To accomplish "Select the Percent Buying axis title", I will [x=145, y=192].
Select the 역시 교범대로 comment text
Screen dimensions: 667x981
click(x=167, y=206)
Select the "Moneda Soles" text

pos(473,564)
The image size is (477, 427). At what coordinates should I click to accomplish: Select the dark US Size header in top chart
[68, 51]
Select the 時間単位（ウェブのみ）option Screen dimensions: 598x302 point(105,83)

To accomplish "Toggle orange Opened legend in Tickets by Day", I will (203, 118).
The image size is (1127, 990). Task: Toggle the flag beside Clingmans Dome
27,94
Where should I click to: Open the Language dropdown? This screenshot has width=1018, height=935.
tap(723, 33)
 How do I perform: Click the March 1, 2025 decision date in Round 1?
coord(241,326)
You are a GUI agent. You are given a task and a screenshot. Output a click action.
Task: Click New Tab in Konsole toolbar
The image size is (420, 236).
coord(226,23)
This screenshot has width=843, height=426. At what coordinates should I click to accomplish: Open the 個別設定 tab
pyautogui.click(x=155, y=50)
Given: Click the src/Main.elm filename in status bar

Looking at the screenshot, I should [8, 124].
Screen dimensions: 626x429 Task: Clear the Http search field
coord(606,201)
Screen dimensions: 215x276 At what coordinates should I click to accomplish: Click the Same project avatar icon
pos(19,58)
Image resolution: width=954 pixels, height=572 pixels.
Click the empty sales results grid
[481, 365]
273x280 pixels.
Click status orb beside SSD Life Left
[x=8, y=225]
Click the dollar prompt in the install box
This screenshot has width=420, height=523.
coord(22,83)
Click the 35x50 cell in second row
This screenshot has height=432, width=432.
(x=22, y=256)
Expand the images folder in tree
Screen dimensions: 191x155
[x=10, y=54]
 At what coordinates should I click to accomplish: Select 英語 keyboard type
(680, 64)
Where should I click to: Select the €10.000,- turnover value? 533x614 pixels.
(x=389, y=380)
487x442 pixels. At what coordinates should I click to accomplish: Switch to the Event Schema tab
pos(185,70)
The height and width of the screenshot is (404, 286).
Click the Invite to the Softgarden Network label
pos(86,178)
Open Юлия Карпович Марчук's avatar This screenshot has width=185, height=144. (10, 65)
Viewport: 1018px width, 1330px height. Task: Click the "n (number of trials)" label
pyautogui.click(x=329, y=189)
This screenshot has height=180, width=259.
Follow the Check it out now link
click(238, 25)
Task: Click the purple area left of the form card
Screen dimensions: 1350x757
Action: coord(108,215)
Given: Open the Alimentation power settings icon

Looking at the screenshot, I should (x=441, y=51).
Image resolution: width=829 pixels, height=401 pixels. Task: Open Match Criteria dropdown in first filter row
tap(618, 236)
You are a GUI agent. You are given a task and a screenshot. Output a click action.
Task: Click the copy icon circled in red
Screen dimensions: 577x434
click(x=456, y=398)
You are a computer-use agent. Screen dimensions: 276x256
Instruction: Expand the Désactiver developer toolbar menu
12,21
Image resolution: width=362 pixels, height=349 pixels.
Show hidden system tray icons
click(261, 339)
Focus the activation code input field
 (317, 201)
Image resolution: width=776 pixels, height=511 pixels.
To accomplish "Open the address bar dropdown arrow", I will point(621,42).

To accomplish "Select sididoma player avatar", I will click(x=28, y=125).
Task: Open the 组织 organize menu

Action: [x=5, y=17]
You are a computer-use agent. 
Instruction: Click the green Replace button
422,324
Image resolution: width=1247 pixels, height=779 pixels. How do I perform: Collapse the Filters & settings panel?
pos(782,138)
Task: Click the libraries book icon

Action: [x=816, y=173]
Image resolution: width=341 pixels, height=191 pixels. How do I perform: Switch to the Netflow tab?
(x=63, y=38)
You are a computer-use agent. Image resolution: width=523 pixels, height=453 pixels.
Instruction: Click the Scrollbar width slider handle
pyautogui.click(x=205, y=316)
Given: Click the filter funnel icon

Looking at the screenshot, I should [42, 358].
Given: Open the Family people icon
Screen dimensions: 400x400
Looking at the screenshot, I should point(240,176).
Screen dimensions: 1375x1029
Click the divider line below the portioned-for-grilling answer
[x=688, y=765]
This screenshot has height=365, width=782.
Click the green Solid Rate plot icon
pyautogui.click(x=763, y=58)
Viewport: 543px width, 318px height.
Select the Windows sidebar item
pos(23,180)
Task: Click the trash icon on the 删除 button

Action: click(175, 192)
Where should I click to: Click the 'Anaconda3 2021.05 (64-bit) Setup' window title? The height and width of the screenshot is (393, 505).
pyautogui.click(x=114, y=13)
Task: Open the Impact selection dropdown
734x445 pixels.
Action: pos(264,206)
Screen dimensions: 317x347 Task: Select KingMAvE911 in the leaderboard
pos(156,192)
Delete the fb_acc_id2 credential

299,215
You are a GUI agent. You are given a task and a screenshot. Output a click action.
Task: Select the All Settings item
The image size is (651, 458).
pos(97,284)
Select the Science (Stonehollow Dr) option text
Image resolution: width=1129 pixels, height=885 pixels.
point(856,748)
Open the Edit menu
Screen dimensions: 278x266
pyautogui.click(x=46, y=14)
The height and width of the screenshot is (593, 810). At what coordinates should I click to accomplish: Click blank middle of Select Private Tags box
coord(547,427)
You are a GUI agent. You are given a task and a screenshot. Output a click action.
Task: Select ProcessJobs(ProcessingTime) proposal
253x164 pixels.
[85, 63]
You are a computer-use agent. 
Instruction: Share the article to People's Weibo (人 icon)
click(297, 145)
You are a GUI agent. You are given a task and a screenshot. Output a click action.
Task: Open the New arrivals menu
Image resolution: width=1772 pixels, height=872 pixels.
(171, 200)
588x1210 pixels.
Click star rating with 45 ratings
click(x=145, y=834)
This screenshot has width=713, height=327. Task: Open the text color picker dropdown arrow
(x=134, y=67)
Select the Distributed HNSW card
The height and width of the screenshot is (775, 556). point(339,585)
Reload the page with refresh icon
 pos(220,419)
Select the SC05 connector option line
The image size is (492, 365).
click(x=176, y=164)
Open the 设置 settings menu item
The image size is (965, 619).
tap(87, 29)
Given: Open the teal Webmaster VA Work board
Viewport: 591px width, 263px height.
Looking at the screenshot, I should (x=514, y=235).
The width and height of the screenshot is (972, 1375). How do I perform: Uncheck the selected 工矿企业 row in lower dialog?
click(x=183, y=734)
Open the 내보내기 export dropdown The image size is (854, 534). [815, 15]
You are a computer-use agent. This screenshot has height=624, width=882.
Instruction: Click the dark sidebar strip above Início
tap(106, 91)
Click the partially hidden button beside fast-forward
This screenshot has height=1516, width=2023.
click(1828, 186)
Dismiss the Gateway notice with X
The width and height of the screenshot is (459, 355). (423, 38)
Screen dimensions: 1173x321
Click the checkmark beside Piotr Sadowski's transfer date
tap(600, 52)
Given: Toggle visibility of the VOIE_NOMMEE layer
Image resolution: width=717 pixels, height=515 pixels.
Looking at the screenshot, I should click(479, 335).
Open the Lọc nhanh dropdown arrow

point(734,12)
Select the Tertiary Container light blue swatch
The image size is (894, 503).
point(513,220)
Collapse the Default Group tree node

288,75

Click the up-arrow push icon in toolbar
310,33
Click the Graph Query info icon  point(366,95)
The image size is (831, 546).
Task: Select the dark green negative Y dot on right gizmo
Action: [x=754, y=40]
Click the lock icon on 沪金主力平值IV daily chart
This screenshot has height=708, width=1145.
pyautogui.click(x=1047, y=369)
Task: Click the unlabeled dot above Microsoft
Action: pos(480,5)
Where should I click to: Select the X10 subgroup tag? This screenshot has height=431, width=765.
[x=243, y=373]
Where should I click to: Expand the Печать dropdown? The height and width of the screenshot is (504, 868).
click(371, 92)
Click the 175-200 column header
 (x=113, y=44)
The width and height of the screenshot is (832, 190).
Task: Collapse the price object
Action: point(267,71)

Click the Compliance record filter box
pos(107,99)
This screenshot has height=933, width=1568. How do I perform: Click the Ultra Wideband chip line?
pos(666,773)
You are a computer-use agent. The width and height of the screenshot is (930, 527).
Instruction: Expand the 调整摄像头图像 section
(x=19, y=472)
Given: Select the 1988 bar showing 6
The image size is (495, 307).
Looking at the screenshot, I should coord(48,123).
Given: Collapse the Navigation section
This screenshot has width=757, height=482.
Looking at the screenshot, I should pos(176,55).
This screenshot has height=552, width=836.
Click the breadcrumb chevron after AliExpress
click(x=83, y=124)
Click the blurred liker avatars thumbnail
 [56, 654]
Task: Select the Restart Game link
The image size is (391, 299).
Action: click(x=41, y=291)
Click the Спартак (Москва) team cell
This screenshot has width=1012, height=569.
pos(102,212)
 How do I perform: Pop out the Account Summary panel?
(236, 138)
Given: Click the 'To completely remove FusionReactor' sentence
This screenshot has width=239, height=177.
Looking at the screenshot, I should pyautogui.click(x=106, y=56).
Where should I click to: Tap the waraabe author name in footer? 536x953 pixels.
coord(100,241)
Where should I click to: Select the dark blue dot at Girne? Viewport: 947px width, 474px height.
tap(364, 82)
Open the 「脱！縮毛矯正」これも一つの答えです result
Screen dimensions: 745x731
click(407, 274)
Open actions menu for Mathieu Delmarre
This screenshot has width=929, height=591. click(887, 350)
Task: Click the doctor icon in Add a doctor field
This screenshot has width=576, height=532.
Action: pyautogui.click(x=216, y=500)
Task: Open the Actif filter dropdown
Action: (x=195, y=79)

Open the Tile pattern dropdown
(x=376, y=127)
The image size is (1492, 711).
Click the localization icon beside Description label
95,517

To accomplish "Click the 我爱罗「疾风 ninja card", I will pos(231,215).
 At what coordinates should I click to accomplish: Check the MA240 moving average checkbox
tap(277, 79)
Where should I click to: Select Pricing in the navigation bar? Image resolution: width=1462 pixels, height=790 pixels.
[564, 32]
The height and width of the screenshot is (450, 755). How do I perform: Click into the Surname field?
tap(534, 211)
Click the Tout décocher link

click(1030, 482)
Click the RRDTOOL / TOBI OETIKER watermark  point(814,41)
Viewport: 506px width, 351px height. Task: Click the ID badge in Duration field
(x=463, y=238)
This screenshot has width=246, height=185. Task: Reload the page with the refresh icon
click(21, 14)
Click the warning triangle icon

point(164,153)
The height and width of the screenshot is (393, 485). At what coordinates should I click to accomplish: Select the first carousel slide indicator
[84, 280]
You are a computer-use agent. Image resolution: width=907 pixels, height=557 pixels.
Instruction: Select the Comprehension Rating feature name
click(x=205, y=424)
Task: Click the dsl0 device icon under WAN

________________________________________

DESCRIPTION OF THE TASK -> Copy out every line from the data above that has "computer" in it.

EXERCISE ANSWER ->
You are a computer-use agent. Screen dimensions: 276x256
You are a computer-use agent. 
You are a computer-use agent. Image resolution: width=523 pixels, height=453 pixels.
You are a computer-use agent. 
You are a computer-use agent. This screenshot has height=624, width=882.
You are a computer-use agent. The width and height of the screenshot is (930, 527).
You are a computer-use agent. Image resolution: width=907 pixels, height=557 pixels.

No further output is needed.